**Consignes de travail:**
- a) Recopiez le passage du texte sur Bourdieu allant de « Ce qui n’empêche » jusqu'à « selon les lieux. », en remplaçant « racine du mal » par « source du problème ».
- b) Reformulez sous forme de liste le paragraphe du texte sur Bourdieu qui commence par « Pierre Bourdieu a écrit en fin de son ouvrage », en conservant ses faits principaux.
- c) Résumez le texte sur Bourdieu en deux phrases, s'il vous plaît.

**Texte choisi:**
+ + + +

Avec Bourdieu, prolonger la mise en suspens de la domination sexiste !

Ce qui n’empêche pas de s’attaquer à la racine du mal ailleurs ! Bourdieu met en évidence l’ontogénèse individuelle et la phylogénèse collective de cette domination qui perdure à des degré divers certes selon les lieux.

Pierre Bourdieu a écrit en fin de son ouvrage « La domination masculine » (Seuil 1998) un « Postcriptum sur la domination et l’amour qui a été remarqué . Il s’agit ici d’insister ! Si dans le monde hétérosexuel dominant, la domination sexuelle est la règle il est à souligner que cette domination cesse avec l’amour fort, avec »l’amour pur" dit Bourdieu. Les femmes donnent beaucoup de bonheur aux hommes et l’inverse aussi est vrai. C’est une expérience marquante, qu’elle dure quelques mois ou quelques années mais pourtant ses vertus sont banalisées au profit de l’amour institutionnalisé plus du côté de la routinisation, de ses normes, avec cependant son cortège maintenu de violences ou de dominations cachées. Alors que l’amour fort donne l’expérience marquante de la réciprocité et de la reconnaissance mutuelle. Il faudrait sans doute s’en souvenir beaucoup plus. Bien plus pour une perspective émancipatrice !

+ + + +

**Extrait de référence:**
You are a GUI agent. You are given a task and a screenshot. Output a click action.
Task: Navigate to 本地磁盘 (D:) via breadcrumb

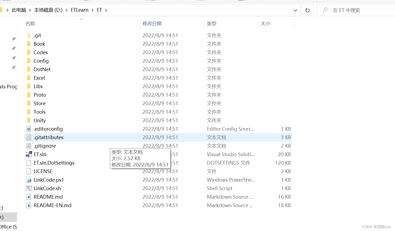tap(48, 10)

+ + + +

**Corrigé de l'exercice:**
- a)
Ce qui n’empêche pas de s’attaquer à la source du problème ailleurs ! Bourdieu met en évidence l’ontogénèse individuelle et la phylogénèse collective de cette domination qui perdure à des degré divers certes selon les lieux.

- b)
- Bourdieu termine « La domination masculine » (Seuil, 1998) par un postscriptum sur la domination et l'amour.
- Dans le monde hétérosexuel dominant, la domination sexuelle est la règle. Elle cesse pourtant avec l'amour fort, l'« amour pur ».
- Les femmes donnent beaucoup de bonheur aux hommes, et l'inverse est vrai aussi.
- Cette expérience marquante dure quelques mois ou quelques années. Ses vertus sont pourtant banalisées au profit de l'amour institutionnalisé, routinier et normé, qui conserve des violences ou des dominations cachées.
- L'amour fort donne l'expérience de la réciprocité et de la reconnaissance mutuelle.
- Il faudrait s'en souvenir bien davantage dans une perspective émancipatrice.

- c) Bourdieu met en évidence l'ontogénèse individuelle et la phylogénèse collective d'une domination qui perdure à des degrés divers selon les lieux. Dans le postscriptum de « La domination masculine », il souligne que cette domination cesse avec l'amour fort, qui donne l'expérience de la réciprocité et de la reconnaissance mutuelle et dont il faudrait se souvenir dans une perspective émancipatrice.